ISSUE-28: Nathan's RDFa API Questions and Comments (e-mail 1) from Manu Sporny on 2010-08-01 (public-rdfa-wg@w3.org from August 2010)

From: Manu Sporny <msporny@digitalbazaar.com>
Date: Sun, 01 Aug 2010 14:14:23 -0400
To: RDFa Working Group <public-rdfa-wg@w3.org>
Message-ID: <4C55B97F.3030504@digitalbazaar.com>
Hi Nathan,

Apologies on the late reply to your input on the RDFa API document. We
have been very busy with the RDFa Core document and now that we've
approved publication of an RDFa Core and XHTML+RDFa heartbeat document,
we are going to focus on the RDFa API document.

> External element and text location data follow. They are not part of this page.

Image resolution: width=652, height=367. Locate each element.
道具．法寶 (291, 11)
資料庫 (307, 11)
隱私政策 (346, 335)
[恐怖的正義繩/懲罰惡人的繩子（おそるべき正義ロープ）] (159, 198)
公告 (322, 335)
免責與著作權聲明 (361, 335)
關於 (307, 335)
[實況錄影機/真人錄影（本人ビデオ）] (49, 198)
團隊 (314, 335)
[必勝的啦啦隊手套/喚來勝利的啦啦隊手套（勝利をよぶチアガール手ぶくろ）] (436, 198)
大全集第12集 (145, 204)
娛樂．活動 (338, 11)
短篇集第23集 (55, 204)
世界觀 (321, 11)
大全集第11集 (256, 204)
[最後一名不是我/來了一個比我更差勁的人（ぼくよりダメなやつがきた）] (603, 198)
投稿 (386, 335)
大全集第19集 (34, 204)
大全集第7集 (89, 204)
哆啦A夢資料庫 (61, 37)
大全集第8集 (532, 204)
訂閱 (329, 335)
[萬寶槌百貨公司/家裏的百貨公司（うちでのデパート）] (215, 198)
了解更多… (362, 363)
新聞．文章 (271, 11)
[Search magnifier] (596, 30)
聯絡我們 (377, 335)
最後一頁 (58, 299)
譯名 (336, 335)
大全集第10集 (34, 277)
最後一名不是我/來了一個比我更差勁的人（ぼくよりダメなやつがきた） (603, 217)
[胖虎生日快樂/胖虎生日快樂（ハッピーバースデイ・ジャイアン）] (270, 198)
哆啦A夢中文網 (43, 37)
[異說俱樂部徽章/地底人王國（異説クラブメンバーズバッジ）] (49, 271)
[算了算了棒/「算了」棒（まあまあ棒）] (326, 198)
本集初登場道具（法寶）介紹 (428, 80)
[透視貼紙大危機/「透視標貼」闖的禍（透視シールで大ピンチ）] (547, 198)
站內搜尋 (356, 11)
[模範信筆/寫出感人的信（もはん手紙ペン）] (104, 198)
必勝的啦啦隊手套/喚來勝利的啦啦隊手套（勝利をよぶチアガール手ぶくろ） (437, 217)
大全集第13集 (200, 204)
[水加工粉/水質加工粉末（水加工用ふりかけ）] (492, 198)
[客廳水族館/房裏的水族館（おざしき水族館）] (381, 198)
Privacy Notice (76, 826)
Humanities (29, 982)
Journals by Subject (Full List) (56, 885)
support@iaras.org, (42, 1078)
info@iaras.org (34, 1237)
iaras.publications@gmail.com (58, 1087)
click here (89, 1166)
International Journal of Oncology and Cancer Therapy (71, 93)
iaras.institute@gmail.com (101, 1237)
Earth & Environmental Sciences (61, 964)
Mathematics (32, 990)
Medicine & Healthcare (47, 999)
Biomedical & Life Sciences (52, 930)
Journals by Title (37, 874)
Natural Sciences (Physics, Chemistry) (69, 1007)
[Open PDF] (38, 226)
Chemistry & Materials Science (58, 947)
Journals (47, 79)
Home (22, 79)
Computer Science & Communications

As you may have noticed, I wrapped all of your feedback into an RDFa WG
ISSUE so that we may address all of your concerns:

http://www.w3.org/2010/02/rdfa/track/issues/28

More feedback below:

On 06/08/2010 10:24 PM, Nathan wrote:
> First, to perhaps contribute something (if it hasn't already been
> suggested in the archives).
> 
> I noted under future discussion, the following point:
>   'A mechanism to load and process triples from remote documents.'
> 
> The RDFa API currently provides the following method:
>   parser.parse( document );
> 
> And XHR [1] has the following attribute:
>   xhr.responseXML
> 
> which returns a 'Document'
> 
> So this may already be covered for any mediatype which is text/xml,
> application/xml or ends in +xml.
> 
> Outside of this there is the DOMImplementation.createDocument method,
> but I'm unsure how you could turn the XHR.responseText in to a Document
> (surely there must be a way??)

The mechanism to load and process triples from remote documents is a bit
more involved than that. We could do what you say and depend on XHR, but
we were wondering if we could enable something like this:

parser.parse( url );

That is, could we enable the RDFa DOM API to extract the triples from a
remote document while ensuring that CORS and XSS issues are mitigated.
One way that we could approach this is to perform the request for the
remote URL without sending any cookies or other identifying information.
That is, parser.parse(url), would use virgin headers when accessing a
cross-site resource. This would only apply to the browser environment -
which would allow non-browser environments that want to send cookies to
cross-site resources to have full access when extracting triples.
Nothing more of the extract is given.